Neural Posterior Estimation (NPE) consists of training a neural density estimator with a simulated dataset to directly approximate the posterior \(p(\boldsymbol{\theta} | \boldsymbol{x})\).

The estimator is trained to minimize the loss function

\[ \mathcal{L}(\boldsymbol{\phi}) = \mathbb{E}_{\boldsymbol{\theta} \sim p(\boldsymbol{\theta})} \mathbb{E}_{\boldsymbol{x} \sim p(\boldsymbol{x} | \boldsymbol{\theta})} \left[-\log q_{\boldsymbol{\phi}} (\boldsymbol{\theta} | \boldsymbol{x}) \right], \]

where \(\boldsymbol{\phi}\) is the parameter vector of the neural network. The loss function attains a minimum at \(q_{\boldsymbol{\phi}} (\boldsymbol{\theta} | \boldsymbol{x}) = p(\boldsymbol{\theta} | \boldsymbol{x})\). Indeed, by writing it explicity,

\[ \mathcal{L} = -\iint d\boldsymbol{\theta} d\boldsymbol{x} p(\boldsymbol{\theta}) p(\boldsymbol{x} | \boldsymbol{\theta}) \log q_{\boldsymbol{\phi}}(\boldsymbol{\theta} | \boldsymbol{x}), \]

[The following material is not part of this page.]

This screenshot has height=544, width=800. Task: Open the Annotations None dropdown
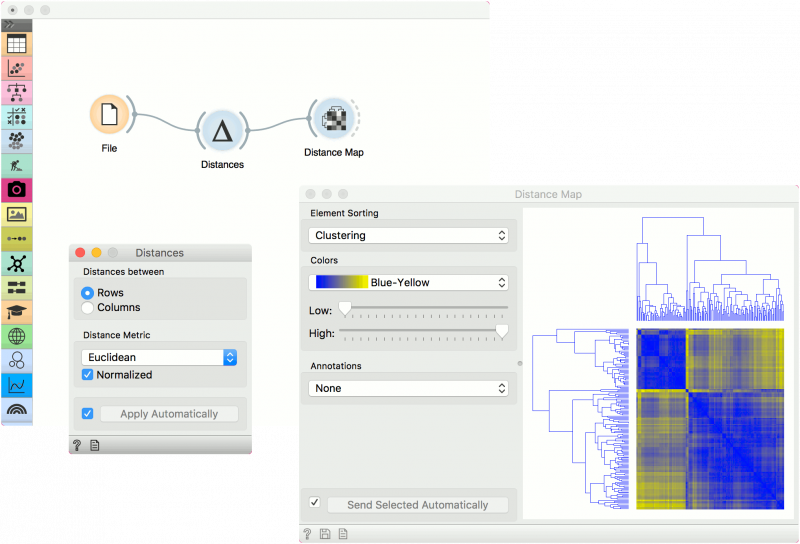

one can apply Bayes' theorem and commute the integrals to write $$ \begin{split} \mathcal{L} &= -\int d\boldsymbol{x} p(\boldsymbol{x}) \int d\boldsymbol{\theta} p(\boldsymbol{\theta} | \boldsymbol{x}) \log q_{\boldsymbol{\phi}}(\boldsymbol{\theta} | \boldsymbol{x}) \ &=D_{KL}\left[q_{\boldsymbol{\phi}}(\boldsymbol{\theta} | \boldsymbol{x}) \parallel p(\boldsymbol{\theta} | \boldsymbol{x}) \right] + \rm{const}, \end{split} $$

where the first term is recognized to be the conditional relative entropy between \(q_{\boldsymbol{\phi}}(\boldsymbol{\theta} | \boldsymbol{x})\) and the true posterior distribution \(p(\boldsymbol{\theta} | \boldsymbol{x})\), which is zero if and only if the two measures are equal almost everywhere, and positive otherwise. The additional constant term does not depend on \(q_{\boldsymbol{\phi}}\) and equals

\[ \mathbb{E}_{\boldsymbol{\theta} \sim p(\boldsymbol{\theta})} \mathbb{E}_{\boldsymbol{x} \sim p(\boldsymbol{x} | \boldsymbol{\theta})} \left[-\log p(\boldsymbol{\theta} | \boldsymbol{x}) \right]. \]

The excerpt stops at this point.